WHAT TO DO -
(A) In the PLA toxicity text, what process breaks down the polymer chains when water attacks the ester bonds of PLA?
(B) Please carry the PLA toxicity text forward from its last sentence.

*** TEXT UNDER STUDY

PLA toxicity meta-study key findings

A meta-study recently completed by HYDRA Marine Sciences (Bühl, Germany) assessed the current knowledge in publicly available scientific literature and institutional and company reports on polylactide or polylactic acid (PLA) with a focus on the potential formation, persistence, and impact of PLA microplastics in the open environment.

The meta-study considered neat PLA only, but not specific articles or products made from or with PLA in which the base polymer may have undergone further treatments and modifications.

Just Add Water: Hydrolysis Prevents Persistency

PLA is a polyester and, due to its molecular structure, is slightly hydrophilic, meaning it has an inherent affinity for water. This property makes the PLA polymer susceptible to attack on its ester bonds by water in a process known as hydrolysis, which leads to the breakdown of the polymer chains over time. Therefore, as long as moisture or water is available, the molecular weight and size of PLA fragments will continually decrease, passing the micrometer and nanometer range, until the polymer chains are so short that the material becomes soluble in water and fragments are not particles anymore. These soluble substances, oligomers, and lactic acid monomers are non-toxic and can be biodegraded by microorganisms into biomass, water, and CO₂.

No special additives are needed for PLA to degrade via hydrolysis and subsequent biodegradation.

The rates at which the fragmentation, hydrolysis,and ultimate biodegradation of PLA proceed in the environment depend on PLA properties like crystallinity and environmental variables such as water availability, temperature, and available microorganisms. Sunlight providing heat and UV light, and mechanical abrasion can speed up the degradation but are not a prerequisite. In the technical environment of industrial composting facilities, temperature, and water content are optimized to kill pathogens in food scraps above 60°C, a temperature at which hydrolysis and following biodegradation of PLA are fast. In the open environment, the time to reach complete hydrolysis and eventual biodegradation is assumed to range from months to many decades, depending primarily on temperature and the presence of water.

Micro- and nanoplastics originating from any plastics, as a consequence of mechanical destruction only, will persist and permanently accumulate in the environment. In hydrolyzable and biodegradable polymers such as PLA, degradation will continue as long as moisture is present.

The PLA polymer itself is not toxic

Neat PLA and its oligomers are widely recognized as non-toxic substances. Lactic acid, the monomer building block of PLA, is classified as Generally Recognized as Safe by the US Food and Drug Administration and EU.

******
*** DATA PROVIDED

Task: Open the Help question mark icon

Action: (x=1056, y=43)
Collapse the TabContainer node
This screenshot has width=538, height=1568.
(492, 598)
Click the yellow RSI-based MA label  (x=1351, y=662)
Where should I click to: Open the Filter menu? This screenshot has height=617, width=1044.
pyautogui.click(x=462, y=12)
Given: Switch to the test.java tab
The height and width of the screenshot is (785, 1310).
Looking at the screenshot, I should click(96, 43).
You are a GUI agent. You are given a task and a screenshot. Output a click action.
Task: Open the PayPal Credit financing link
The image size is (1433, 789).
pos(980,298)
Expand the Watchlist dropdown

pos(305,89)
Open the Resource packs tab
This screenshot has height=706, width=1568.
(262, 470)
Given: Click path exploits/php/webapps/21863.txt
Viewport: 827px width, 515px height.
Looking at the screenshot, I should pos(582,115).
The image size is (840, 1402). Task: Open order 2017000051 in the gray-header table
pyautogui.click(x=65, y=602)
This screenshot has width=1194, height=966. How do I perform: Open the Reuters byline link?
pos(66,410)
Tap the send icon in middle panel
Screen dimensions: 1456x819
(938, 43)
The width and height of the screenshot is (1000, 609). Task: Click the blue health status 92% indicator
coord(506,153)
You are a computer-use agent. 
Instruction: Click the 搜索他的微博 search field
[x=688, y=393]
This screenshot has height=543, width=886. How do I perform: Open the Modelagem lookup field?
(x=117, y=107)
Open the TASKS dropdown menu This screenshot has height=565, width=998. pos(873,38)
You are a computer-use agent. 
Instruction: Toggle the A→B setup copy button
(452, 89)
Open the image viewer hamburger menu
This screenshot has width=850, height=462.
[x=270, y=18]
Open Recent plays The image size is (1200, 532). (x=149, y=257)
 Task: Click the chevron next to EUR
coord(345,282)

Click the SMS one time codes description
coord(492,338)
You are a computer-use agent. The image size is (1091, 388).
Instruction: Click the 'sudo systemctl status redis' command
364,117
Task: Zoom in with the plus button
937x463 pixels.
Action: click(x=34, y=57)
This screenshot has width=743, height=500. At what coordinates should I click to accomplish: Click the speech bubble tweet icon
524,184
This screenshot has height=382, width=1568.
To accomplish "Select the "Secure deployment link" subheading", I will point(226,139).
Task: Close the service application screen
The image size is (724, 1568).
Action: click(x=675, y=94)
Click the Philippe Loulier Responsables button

******

ANSWER SET -
(A) Hydrolysis.

(B)
Many PLA grades comply with long-standing global legislation for food contact requirements in the US and EU.

Additionally, specific grades of PLA have been approved and used for decades in medical applications such as sutures, tissue scaffolds, and drug administration substrates. After use in the body, these PLA polymers are absorbed and degraded by the human body.

Beyond the chemistry, the physical impact on the environment and its organisms caused by the presence of a plastic article made from or with PLA is the same as of other plastics with a similar form or shape, be it as an intact object or as micro- and nanoparticles.

However, in contrast to non-biodegradable plastic, which will persist and permanently accumulate as micro- and nanoplastics in the environment, PLA in the environment will hydrolyze into molecules of ever smaller size, becoming soluble and eventually fully biodegraded (mineralized). PLA’s non-persistency will allow the environment to recover with time, and its potential impacts can be seen as temporary.

What further research is needed?

The meta-study showed that the available knowledge on the fundamental characteristics of PLA and the hydrolysis process indicates that PLA does not produce persistent microplastics. However, there are still opportunities to improve our collective understanding of the rates and mechanisms by which PLA degrades in the open environment and the resultant impacts with three primary questions identified:

First, what are the hydrolysis rates of PLA at ambient temperatures between 37°C and 0°C in freshwater, seawater, and soils with different humidity? For the open environment, it remains to be demonstrated that degradation does not stop at the level of micro- and nanoplastics but continues and that the molecular fragments resulting from PLA hydrolysis eventually become soluble also at moderate to low ambient temperatures, leaving no solid PLA residues.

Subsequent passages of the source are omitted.